I'm not an expert, so please be descriptive if you need more information. I tried clearing the cache once, but that only set me back on having to reload everything without fixing the problem. I can't find any solutions online. My only solution was to convert the video to mp3, then import that and use a still capture for the video, which is a patchwork solution at best and fails when there's any movement on the video.
SOLUTION: APowerSoft claimed it was using constant frame rate at 24fps. It may have been; I have no idea. All I know is that running the files through handbrake, then placing them in Adobe, stopped Adobe from cutting everything short. I ran into the problem of Adobe resizing the image, but that was easily fixable once I realized all I needed was to right click dropdown "scale to frame size."
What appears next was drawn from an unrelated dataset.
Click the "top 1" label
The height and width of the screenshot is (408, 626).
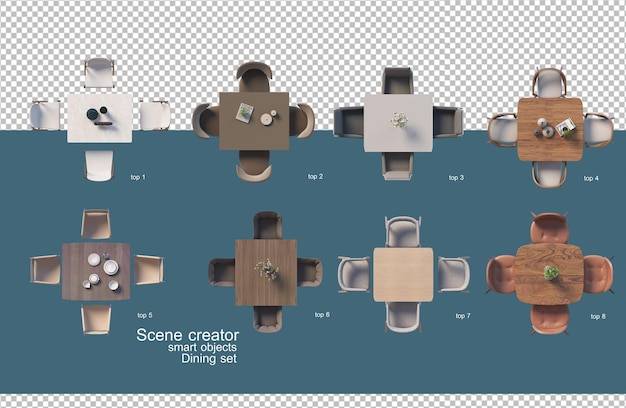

screen recording apps usually record with a variable frame rate which can cause problems in premiere
Try using Handbrake to convert to a constant frame rate before importing into premiere
Checked that, and aPowerSoft claims it's recording at 24fps constant, not variable (which is an unselected option). I'll try with handbrake, though.
Well, that kind of worked. You'll see in the image that the video is now the correct amount of time. In the preview window, it looks okay. But now that it's in the timeline, the video is mushed and reversed. No idea what's going on. This has got to be the most buggy professional program ever.
Aha. All I needed to do was select the clip, then select "Scale to Frame Size" in the right click dropdown. That made the video go back to its right size. No idea why it would change it upon putting in the timeline, though. In addition to that fix, handbrake fixed the cutting import problem, so now I'm finally all set. Just have to run all my clips through handbrake even though aPowerSoft claims it's putting out at 24fps constant.
Huh? Would a framerate issue be responsible for the video looking fine in the preview, then stretched and reversed in the actual timeline? I think I used Handbrake correctly; at least, the exported file works fine in VLC and in the Adobe Premiere preview video. What process happen in moving the video from the library into the timeline that could warp the video to such a degree?
I've tried converting all the files with Handbrake. Using the same settings, sometimes it will work and appear fine within Premiere's timeline, and other times it'll appear smushed and wonky with no apparent reason.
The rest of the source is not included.